I used to think it was a good thing. To not have a style, to be able to fit in with whatever circumstance or thing was going on around me, but lately it has become more of a burden. If I do not even know how I feel most comfortable...how do I know who I even am?

I don't know...maybe it is just a different form of insecurity. The fear of never being special enough. Never standing out. Regardless, it has been bothering me lately. And yet, the apathetic side of me takes over and doesn't encourage me to change it. Pointless.

Yesterday was three years since James died. Three years. I didn't even remember until this morning. I guess that fits...

Friday, October 3, 2008

Appropriate

"We will all come to the point in our life where we have to admit that we feel defeated, that something has conquered us. We must change, not because we want to, but because we desperately have to. We can not take life in its current suffocating state, even to admit such desperation shows that we are feeling deserted, wandering the barren desert, a shell of our former selves. It is only up from here, it is impossible to sink any lower into ourselves or our circumstances. But we can be salvaged, a deliverance.

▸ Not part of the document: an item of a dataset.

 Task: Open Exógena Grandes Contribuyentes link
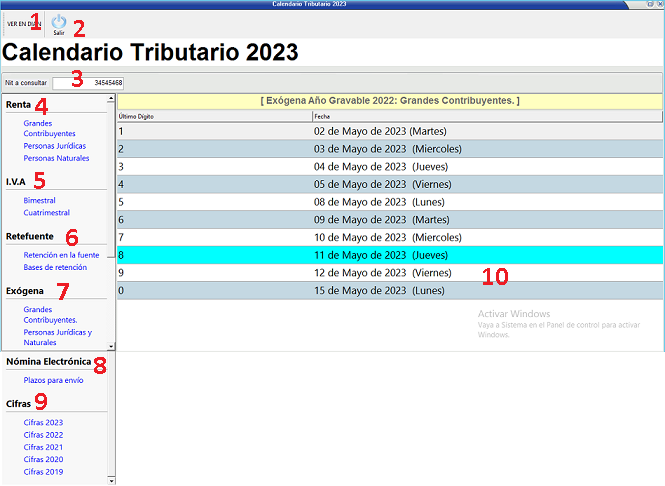(x=51, y=315)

No vice can stand, no fix can take. The thorn in the side can be removed, but you have to be willing to admit and surrender. Surrender your habits, your lifestyle, your past, your present, and your future. This is your new surrender. The new surrender."

-Stephen Christian

Wednesday, September 17, 2008

"And I'll Take the Truth at Any Cost"

So lately, this has been a theme in my life. Truth. In more ways than one. As I expressed in my last post, my desire is to be transparant in my life. I want to be able to tell someone that they can trust me and mean it. I want the lieing to stop. A hard thing to do, but something that is necessary. Something that I beleive will be a huge step in me growing as a person. Learning to take responsibility for my actions, and no longer being afraid of people's opinion of me.

This is also a theme I want to see worked out in relationships in my life. I will take the Truth about people, about their feelings, about how we relate together, at any cost. I feel so often that since I know I can't be trusted, that I do not trust others. A small slip, can break the fragil trust i give someone in the beginning. I'm not sure if that is good or not. Maybe I trust people to easily, and trust should be gained. Maybe I don't trust people enough and trust should be given until it is lost. I don't know. But the thing is, I desire truth. I would prefer to know the worst about someone, or how they feel, then go on living a lie with them.

And yet there is so much more than that. Jesus Himself said, "I am the Way, the TRUTH, and the Life". I desire His Truth. Him. All that He is. I desire that, above all. Ahh...the words that I wish I could say honestly. The truth is, I don't desire Him above all, but another great truth, He is showing me how to do this more and more every day. Everyday I find myself desiring Him more than I had before. It is a great thing. A desire I don't think I have had in a long time. He has a long way to take me, and that is a great thing. That means the more time I get to spend with Him. The truth is, I can't survive without Him. So the more that He builds or requires this desire for Him, the better it is for me. Selfish.